Levitt was also an early proponent of design and the importance of intangibles in marketing, particularly for the growing sector of services. He wrote, " Common sense tells us, and research confirms, that people use appearances to make judgements about realities." He further said, "Expectations are what people buy, not things."

He rightly described business transactions as a relationship, and he showed the natural tendency for people to take relationships for granted over time. Specifically, he cited surprise and bad forecasts and signs of a bad relationship. He said this entropic tendency must be consciously counteracted.

In the chapter The Marketing Imagination, which is also the title of the book, he urges businesses to take risks, innovate, and focus on meaningful differentiation. He also warned of the limits of low price and financial innovation as strategies. He starts the chapter with, "Nothing drives progress like imagination. The ideas precede the deed." Then he encourages leaders to boil strategy down to a few simple and clearly written sentences.

In the chapter, Marketing Myopia, Levitt cautions that the greatest dangers come at the point of the greatest success. He cites the decline of railroads, dry cleaning, corner grocery stores, and the disruption television wrought on the movie industry. He also prophetically warned the Detroit auto industry of future trouble if it did not switch its focus from cars to customers.
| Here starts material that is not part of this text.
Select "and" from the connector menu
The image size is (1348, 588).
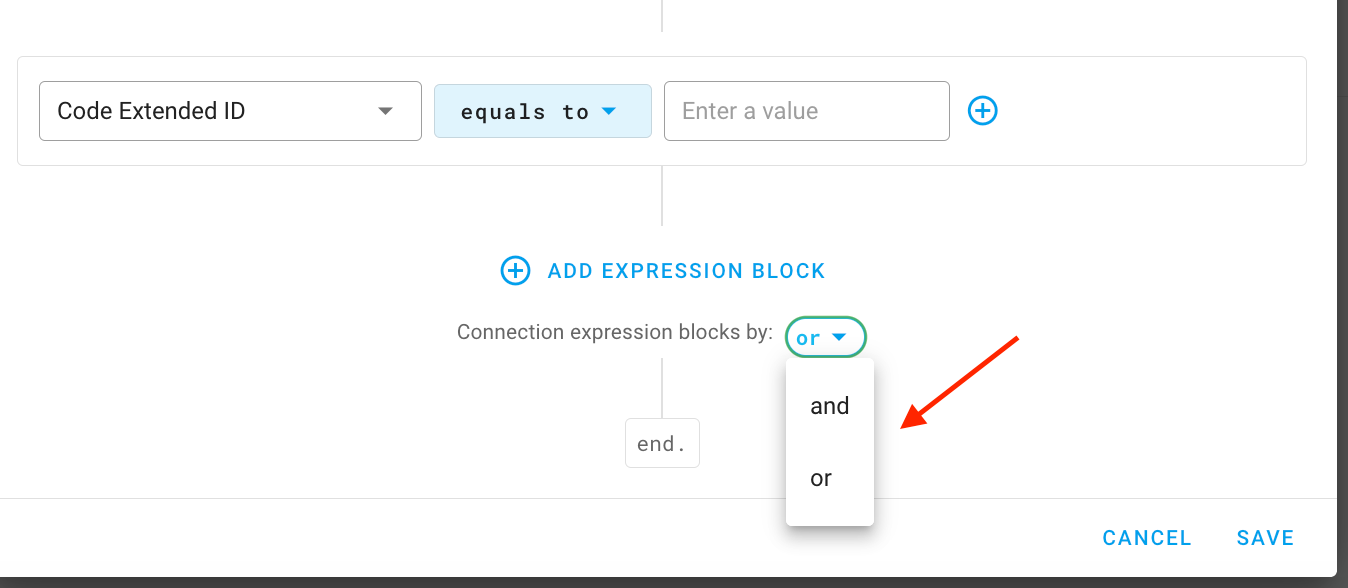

This chapter, which was also the title of a famous article in the Harvard Business Review, reminds us of the ongoing creative destruction of capitalism, and the penalties of hubris and self-satisfaction.
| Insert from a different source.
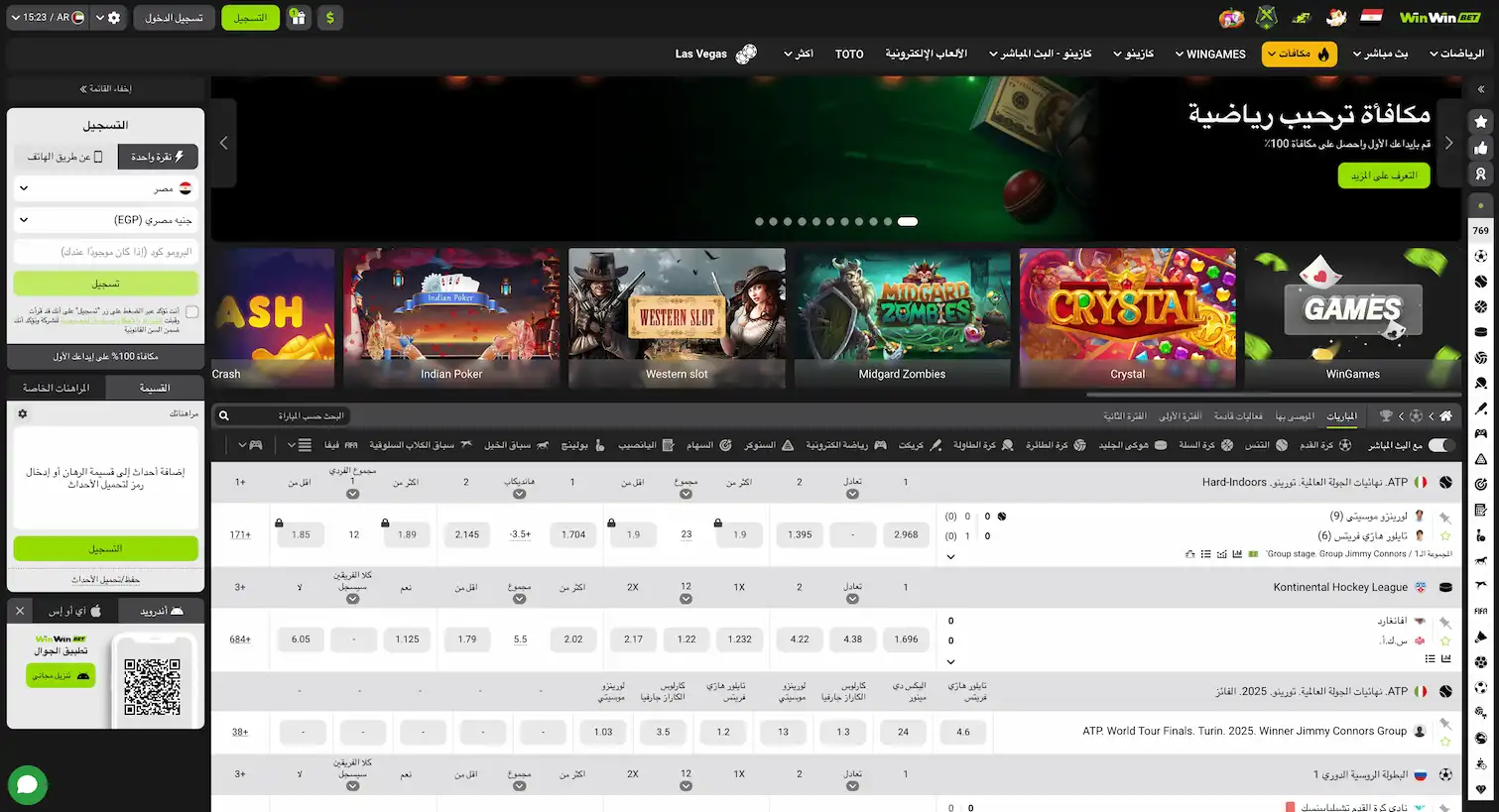
Task: Favorite the Kontinental Hockey League match star
Action: pyautogui.click(x=1445, y=640)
Levitt ends with a discussion of how to manage products during the product lifecycle. He warns of the difficulty of introducing new-to-this-world products, and the need to ensure that the customers' first experience with new products are positive. And since innovation is eventually followed by imitation, he talks about the importance of competing by increasing the frequency of usage, introducing varied uses, finding new users, and developing new uses.

This is a classic marketing text by a deep thinker. He rambles on from time to time, but the detours is worth it. My biggest aha from the book was that low price and brands will win in the end, since money is limited and people naturally avoid risk. This has come to pass. Brands provide scale that leads to low price, and brand reassure customers by reducing risk.

Like Peter Drucker, Ted Levitt is a business philosopher. This book may be more than 25 years old, but like Innovation and Entrepreneurship, the ideas are evergreen. It was good to revisit this book and write this review.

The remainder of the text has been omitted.